Bestiary Studies
The field of “bestiary studies” is an active one in medieval history, because there is still a fair amount that we do not know. Beyond the lion, the unicorn, the phoenix and the battle elephant, there are countless real and imaginary medieval animals that held varying levels of significance in medieval religious and social life. However, the most important thing to understand about the medieval bestiary is that these images, much like explicitly religious iconography, were intended to be instructional about everything from day to day life to proper religious practice. And it is striking then, to think about how such ‘instructional’ images were taken up time and again in the present, and used multiple times to tell different stories. For with each century that passes, such images acquire even more allegorical connections and continue to shape the way we think.

MS. Douce 151, folio 011v-A griffin baring his talons.

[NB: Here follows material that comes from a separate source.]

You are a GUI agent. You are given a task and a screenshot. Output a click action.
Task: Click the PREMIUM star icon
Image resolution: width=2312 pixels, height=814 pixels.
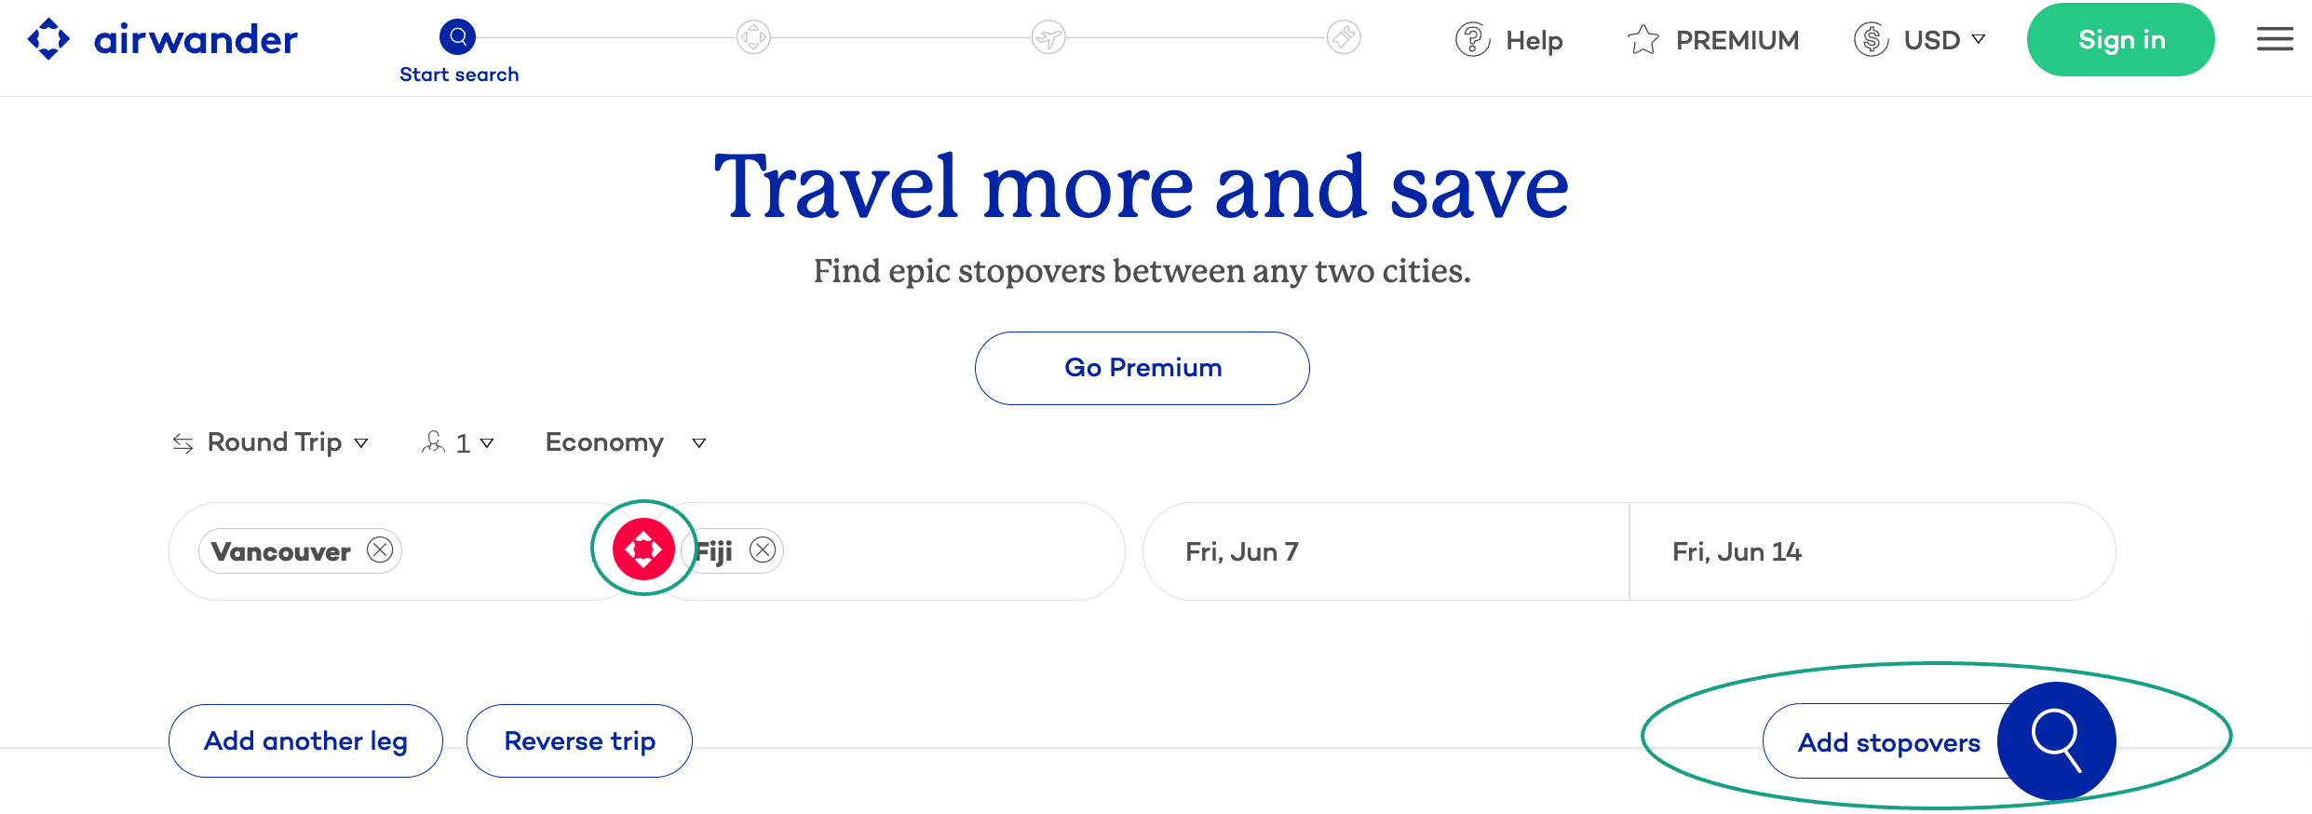(x=1644, y=39)

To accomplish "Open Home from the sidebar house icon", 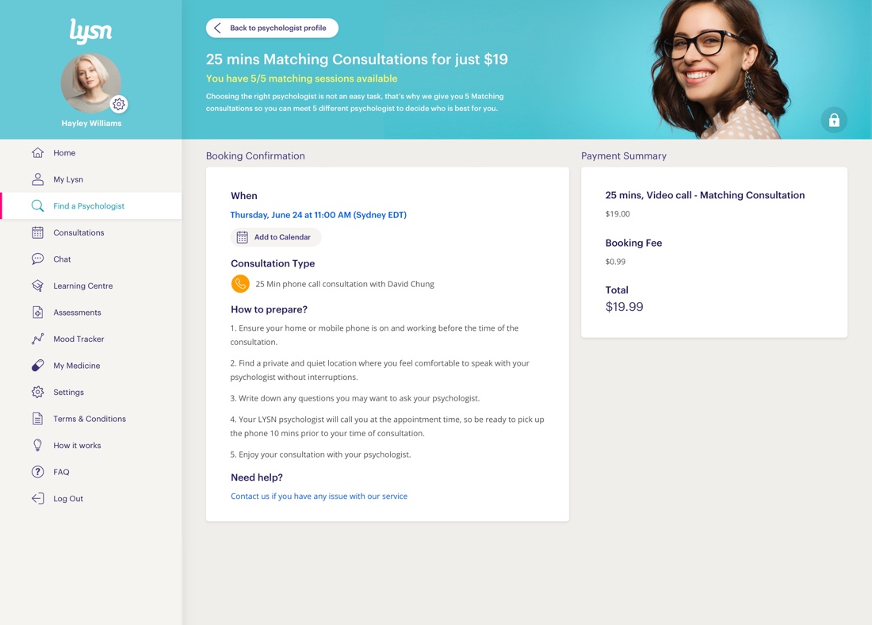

In a fourteenth century, Latin manuscript (England), at the Bodleian library.

MS. Bodl. 764, folio 071v-Three cinnamon birds perched in a tree, potentially in its mythic cinnamon nest. There are two hopeful men underneath, probably after some of that prized cinnamon. A thirteenth-century Latin manuscript (England), housed at the Bodleian library.

MS. Bodl. 764, folio 025r- Oh the unconquerable manticore! Did you ever see such a frightening beast? He is supposed to have a human head, a lion body, and a scorpion tail. And in this image, it looks like he is also feasting on human flesh. This is a thirteenth-century, Latin manuscript (England), at the Bodleian library.